The McCain tax plan

With the hoopla of both the Democratic and Republican National Conventions still reverberating throughout the country and the election less than a month away, Accounting Today examines the tax plans offered by both Democratic nominee Barack Obama and GOP candidate John McCain as each vies to become the 44th occupant of the White House.The McCain plan Republican presidential candidate John McCain's plan to shake up Washington starts with some serious rattling of the current federal Tax Code, including a proposal aimed at making millions of Americans less dependent on accountants and other professional tax return preparers.

Under that plan, McCain would offer taxpayers the option of sidestepping the increasingly complex income tax reporting system in favor of a significantly streamlined alternative approach. Those who choose the alternate system would be granted a larger standard deduction, a heftier personal exemption, and only two tax brackets to agonize over.
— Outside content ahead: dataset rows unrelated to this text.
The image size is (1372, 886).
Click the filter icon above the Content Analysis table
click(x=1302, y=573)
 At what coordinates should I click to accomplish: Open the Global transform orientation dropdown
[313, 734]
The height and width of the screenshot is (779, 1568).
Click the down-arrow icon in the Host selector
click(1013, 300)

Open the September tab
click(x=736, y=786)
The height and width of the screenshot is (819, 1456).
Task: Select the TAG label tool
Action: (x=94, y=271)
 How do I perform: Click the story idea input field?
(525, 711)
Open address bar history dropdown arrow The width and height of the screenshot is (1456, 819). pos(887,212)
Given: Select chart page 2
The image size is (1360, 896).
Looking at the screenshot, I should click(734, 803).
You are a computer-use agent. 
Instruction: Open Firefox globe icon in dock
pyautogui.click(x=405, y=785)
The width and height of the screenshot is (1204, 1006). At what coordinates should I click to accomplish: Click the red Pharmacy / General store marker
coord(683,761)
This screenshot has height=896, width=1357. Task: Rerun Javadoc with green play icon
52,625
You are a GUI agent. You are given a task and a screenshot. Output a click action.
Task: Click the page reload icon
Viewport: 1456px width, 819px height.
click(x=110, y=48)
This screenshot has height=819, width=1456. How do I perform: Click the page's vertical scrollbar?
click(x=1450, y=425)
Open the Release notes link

In calling for "a simpler, fairer Tax Code," the GOP candidate described the present system as virtually inscrutable.

"Nobody understands it, nobody trusts it, nobody believes in it, and we have to fix it," he said. As president, McCain said that he would design a new Tax Code for Americans that "they can understand and that they know is fair."

Unlike Democrat Barack Obama, who has promised to repeal most of the Bush tax cuts, McCain has pledged to make permanent all of the reductions, except for the estate tax repeal. Under his plan, a permanent 15 percent "death tax" would be imposed on taxable estates over $5 million.

Although the GOP nominee has discussed the need to repeal the Alternative Minimum Tax during the campaign, his formal tax plan stops short of immediate elimination. Instead, he would extend and index the 2007 AMT "patch" for inflation, and begin raising the threshold by an additional 5 percent annually in 2013.

McCain has also proposed a series of new tax cuts, including several targeted to reduce the burden on businesses.

In addition to slicing the maximum corporate tax rate from 35 to 25 percent, McCain wants to allow a first-year deduction of three- and five-year equipment purchases. He would also convert the current tax credit for research and development to a 10 percent credit for wages incurred for R&D.

For individual taxpayers, he is calling for a 70 percent increase in the dependent exemption. McCain has also ruled out increases in the current tax rates for dividends and capital gains, and wants an outright ban on federal Internet or cell phone taxes.

On the health care front, McCain wants to repeal the income tax exclusion for employer-sponsored health insurance and replace it with a refundable credit of $2,500 for individual taxpayers and $5,000 for joint filers. He has also called for higher premiums on Medicare prescription drug coverage for upper-income seniors (singles earning over $82,000 and couples making more than $164,000).

To help pay for the tax cuts he has proposed, McCain plans to close oil and gas tax loopholes, eliminate pork barrel "earmarked" projects from the budget, freeze non-military discretionary spending for one year, and sunset some federal programs altogether.

If elected, McCain has also promised to veto any tax increases passed by Congress, and to seek new rules requiring a three-fifths majority vote for any future tax increases.

"If Congress can't fix the Tax Code, give me the job and I'll fix it," he has said.